La torre de los divorciados
¿La Justicia puede producir guetos? Y, si los produce, ¿las instituciones públicas tienen que encargarse de organizarlos y plantar rosales a su alrededor? Esas dos preguntas inquietantes se le vinieron a la cabeza a Juan Urbano nada más sentarse en una cafetería para desayunar y leer el periódico, como cada mañana, y tras encontrarse de cara, en las secciones de Madrid de los diarios, con las promesas de los políticos en campaña, que intentaban clavar sus banderas en un nuevo colectivo. Sí, porque hoy en día las elecciones ya no se intentan ganar adoctrinando a las masas, sino parcelando la sociedad en colectivos, como si fuera un queso, seguramente para ahorrar tiempo y recaudar los votos de mil en mil.
Hoy las elecciones ya no se intentan ganar adoctrinando a las masas, sino parcelando la sociedad en colectivos
Hacer política y atenerse a la corrección política es tan distinto que, por lo general, es todo lo contrario
Esta vez, el colectivo en cuestión era el de los divorciados, y el que se comprometía a darle pisos de alquiler barato a esos exiliados, huidos o, según los casos, desterrados del matrimonio, era el candidato socialista, Miguel Sebastián. A Juan se le encendieron algunas imágenes de esa ciudad de los divorciados, entre otras la de cientos tendederos con ropa sólo masculina y la de los fines de semana alternativamente llenos y vacíos de niños, y no supo muy bien qué pensar.

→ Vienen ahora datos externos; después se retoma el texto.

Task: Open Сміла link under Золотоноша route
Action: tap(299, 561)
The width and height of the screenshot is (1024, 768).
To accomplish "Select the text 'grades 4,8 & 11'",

La idea del aspirante del PSOE no es nueva. Él la quiere poner en práctica en ese puerto seco -qué extraña definición- que Renfe tiene en Entrevías, el mismo donde el alcalde Alberto Ruiz-Gallardón ha pensado llevar la estación del AVE; pero también el Gobierno de Esperanza Aguirre ha tenido la misma idea, y de hecho ya se han celebrado dos sorteos de viviendas pensadas para ese desdichado colectivo, que repartieron, respectivamente, 160 y 147 pisos entre jóvenes menores de 35 años, mayores de 65, separados, divorciados y ciudadanos con bajos ingresos. Hasta ahí, normal, porque si en España se producen al año más de 100.000 divorcios, es que hay más de 100.000 personas que necesitan una nueva vivienda. Vamos, tan claro y fácil de entender como aquella fórmula matemática infalible que inventaron Les Luthiers: "Está científicamente demostrado que de cada cien personas que ven la televisión, cincuenta son la mitad".
A Juan Urbano, sin embargo, le preocupó menos la atención que los políticos dedicaban a los divorciados sin un lugar donde caerse muertos que su existencia. Porque ésa es la cuestión, que existen, al menos en un gran porcentaje, porque a base de dejar casi siempre a la misma mitad de las parejas rotas en la calle se está formando un ejército de derrotados, un colectivo hecho de personas desposeídas, que en alguna ocasión lo tuvieron casi todo y de pronto, como si fuesen castigadas por romper algún antiguo código moral, se han quedado a la intemperie, privados a veces de sus hijos, su casa y la parte del león de su nómina...
Igual es verdad eso que dice en uno de sus poemas el escritor Luis García Montero, "nada sabe de amor quien no ha perdido / por amor una casa, / una hija tal vez y más de medio sueldo, / empeñado en el arte de ser feliz y justo", pero quién podría jurar que sea equitativo pedir tanto desierto a cambio de la entrada al paraíso.
Hacía poco tiempo que Juan Urbano había leído otra información según la cual la Generalitat está preparando ya una ley, parecida a la que ya existe en otros países de Europa, que otorgará la custodia compartida, de forma automática, a los cónyuges que se separen, y alentará el reparto justo de sus bienes. Se dijo que esa iniciativa parecía mucho más sensata que la que se promueve en la Comunidad de Madrid, porque donde una va a la raíz del problema, la otra se conforma con enmascararlo. "O sea", pensó, "que una es hacer política y la otra atenerse a la corrección política a la moda, lo cual es tan distinto que por lo general es todo lo contrario".
Y después, pagó su café, dobló el periódico y se fue rumbo a la casa de su amor capicúa sin poder dejar de imaginarse una vez más esa calle de los divorciados, con sus torres llenas de ropa sin compañía que, por alguna razón, estuvo seguro de que en las noches más frías, mientas estaba puesta a secar, lloraba sobre las aceras "lentas lágrimas sucias", como lo hace en un poema de Pablo Neruda.